>>>
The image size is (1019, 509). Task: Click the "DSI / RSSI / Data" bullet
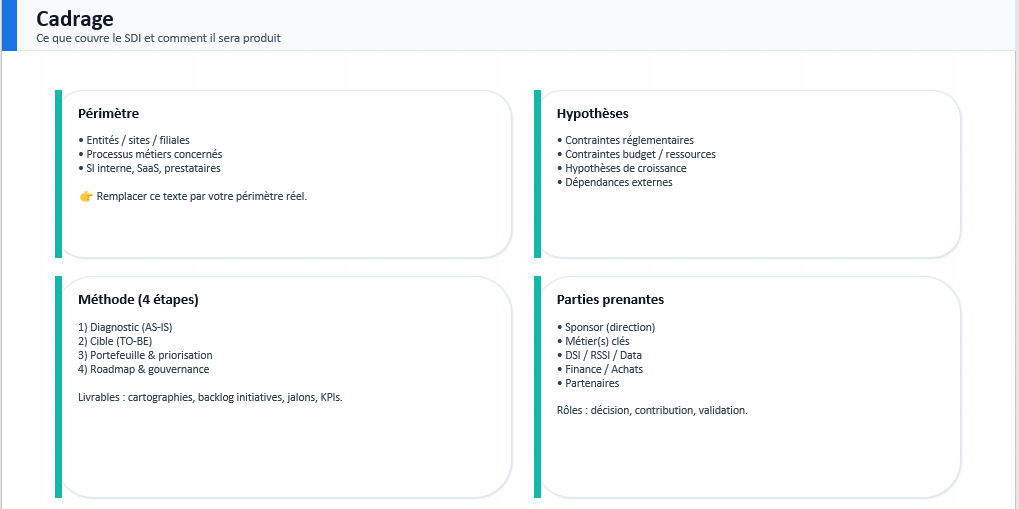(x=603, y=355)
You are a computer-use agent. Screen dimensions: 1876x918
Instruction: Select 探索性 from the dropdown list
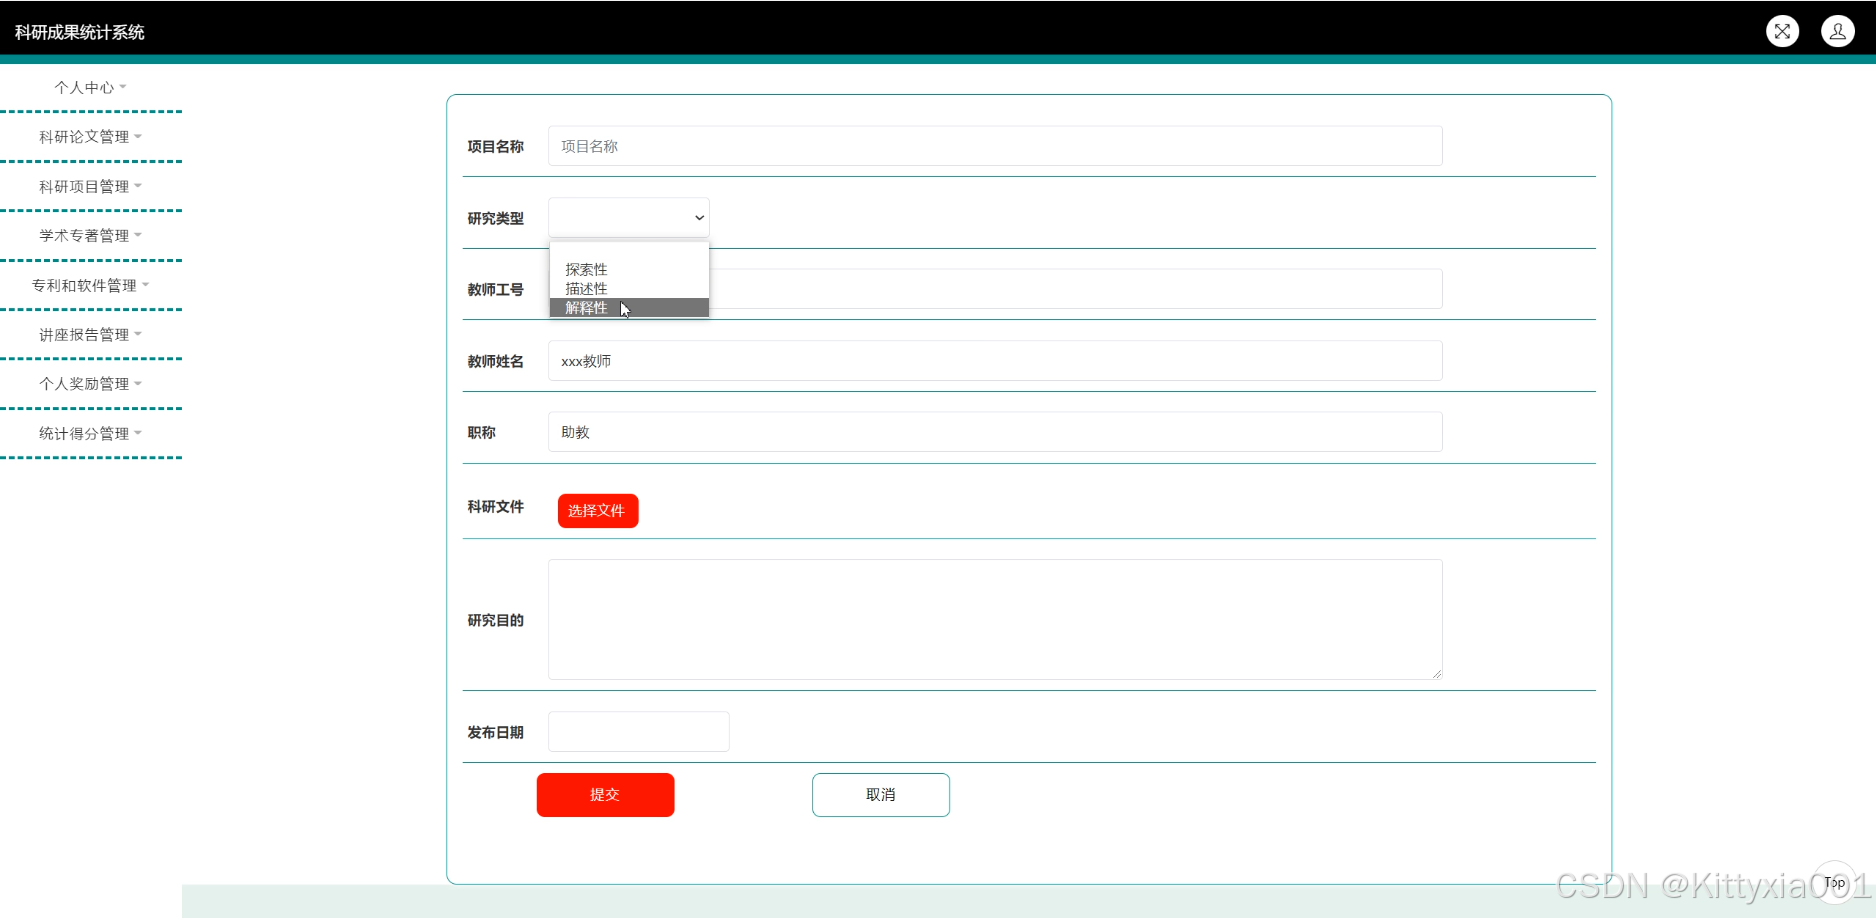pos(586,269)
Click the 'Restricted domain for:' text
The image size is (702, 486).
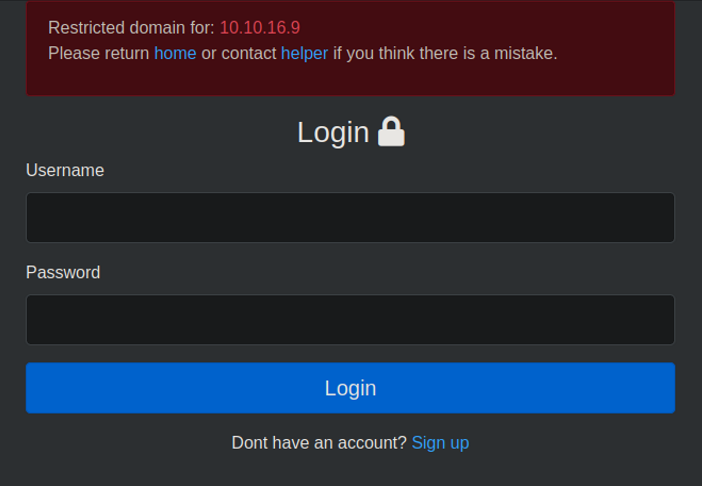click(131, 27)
<<<
▸ Try it:
All lines from the one containing "Click the 'Restricted domain for:' text" through the end of the data are to be written out exactly, with nothing added; skip the pictures.

▸ Answer to this exercise:
Click the 'Restricted domain for:' text
The image size is (702, 486).
click(131, 27)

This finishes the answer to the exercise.